La vente selon Dardelin Conseils

On sait enfin pour qui sonne le glas. Les argumentaires de vente sont à l’agonie ; peu à peu ils disparaissent, leur efficacité s’étiole… Ils ressemblent aux blagues de tonton Marcel à la fin des repas de famille. Mais si les argumentaires disparaissent, qu’est-ce qui va vendre ?

Les aventuriers de l’argumentaire de vente perdu

Tel Indiana Jones fouillant le désert à la recherche de secrets enfouis, le client aujourd’hui dispose d’outils qui lui permettent d’aller chercher l’information où qu’elle se trouve.

Produits, caractéristiques techniques, entreprise qui les vend, usine qui les fabrique, notre Indianacheteur Jones fouille consciencieusement Internet avant d’agir.

Une étude du cabinet Deloitte USA (The new digital divide – Digital’s influence on in-store sales) indique que sur chaque euro dépensé, 64 centimes sont influencés par le parcours digital.
Pire (ou mieux, selon que l’on se place du côté plein ou vide du verre), 84% des clients admettent utiliser des dispositifs digitaux avant ou durant leur passage en magasin… (source Deloitte)
Sites comparatifs, avis des utilisateurs, forums, recommandations des sites spécialisés, blogs… Le client construit lui-même son argumentaire de vente. Et lorsqu’il se rend en boutique, il trouve une information moins exhaustive ou qui, en tout cas, ne lui apprend rien de plus qu’il ne sait déjà… Alors que diable faire de l’argumentaire de vente en magasin et, surtout, par quoi le remplacer ?

Ne plus argumenter les ventes à tout prix

La nature a horreur du vide… et le commerce aussi. Pourtant, il n’est parfois pas nécessaire de s’échiner à trouver des solutions alternatives quand la plus évidente est aussi la meilleure : on ne remplace pas l’argumentaire moribond.

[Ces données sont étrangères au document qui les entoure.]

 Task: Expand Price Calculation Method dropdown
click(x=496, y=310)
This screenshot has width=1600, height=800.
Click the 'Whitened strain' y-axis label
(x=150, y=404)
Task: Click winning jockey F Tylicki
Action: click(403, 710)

Car lorsque l’on se déplace en magasin pour un achat important, comme par exemple un appareil électroménager, c’est que l’on a besoin de valider de visu les informations obtenues sur la toile. On cherche à essayer, à juger par soi-même, à voir comment cela marche vraiment. On veut savoir si les boutons couinent, si les chromes sont en fait en plastique, si l’image est aussi belle qu’on le dit… Il n’y a là aucun argumentaire de vente, mais bien plutôt une capacité de démonstration.
Il s’agit bien sûr là d’achats réfléchis, pensés, dits de « non-impulsion » qui engagent l’acheteur dans la durée… Pour eux, l’apport de l’argumentaire de vente est aujourd’hui quasi nul, sauf à adresser des produits particulièrement pointus demandant des explications techniques précises façon NASA.

Passer de l’argumentaire de vente au storytelling

Ce qui vaut pour ces achats réfléchis, structurels, ne vaut pas en revanche pour le reste. À la manière de ces sportifs un peu étranges qui balaient devant un gros caillou lancé sur la glace, dès lors que l’on parle d’achat compulsif, d’envie, de rêve, il faut être capable d’accompagner la pulsion d’achat pour la rendre irrépressible et faire en sorte qu’elle soit assouvie.
Or, de tous temps, la clef des songes a résidé dans le fait de raconter des histoires.
Qu’on l’appelle storytelling ou narration, il faut aujourd’hui raconter une histoire, enrober le produit d’anecdotes, de moments réels, palpables qui donnent à l’acheteur le sentiment piquant d’appartenir à la famille de ceux qui connaissent le dessous des cartes.

Le secret de la formation au conte de vente

À New-York, Nike a ouvert une boutique toute entière tournée vers l’expérience, avec une utilisation massive des technologies digitales. Le concept permet d’immerger littéralement les clients dans un univers ultra-réaliste, et propose même un studio de création offrant de personnaliser ses chaussures !

Plus près de nous, à Englos, Décathlon a réinvesti son emplacement historique pour proposer une formule baptisée « Osons ». Elle entend créer un pont entre le e-commerce et la distribution, en offrant une expérience de vente différente, plus propice à la narration qu’à la simple commercialisation.

Ces exemples démontrent, s’il en était besoin, que le Retail doit se réinventer s’il veut faire face aux nouveaux usages, notamment digitaux, qui mettent en avant le storytelling et l’expérience utilisateur quand le commerce « à la papa » parle juste de clients.

Le principal secret de ces techniques est qu’il n’y en a pas : il faut s’entraîner encore et encore, à « raconter » le produit, celui du jour, de la semaine, du mois. Il faut sortir d’une simple connaissance du produit pour passer à une expérience, un ressenti. C’est cette capacité à raconter, à transformer chaque relation client en une narration qui doit être l’objet de la formation…
Or rares sont ceux qui savent aller dans ce sens.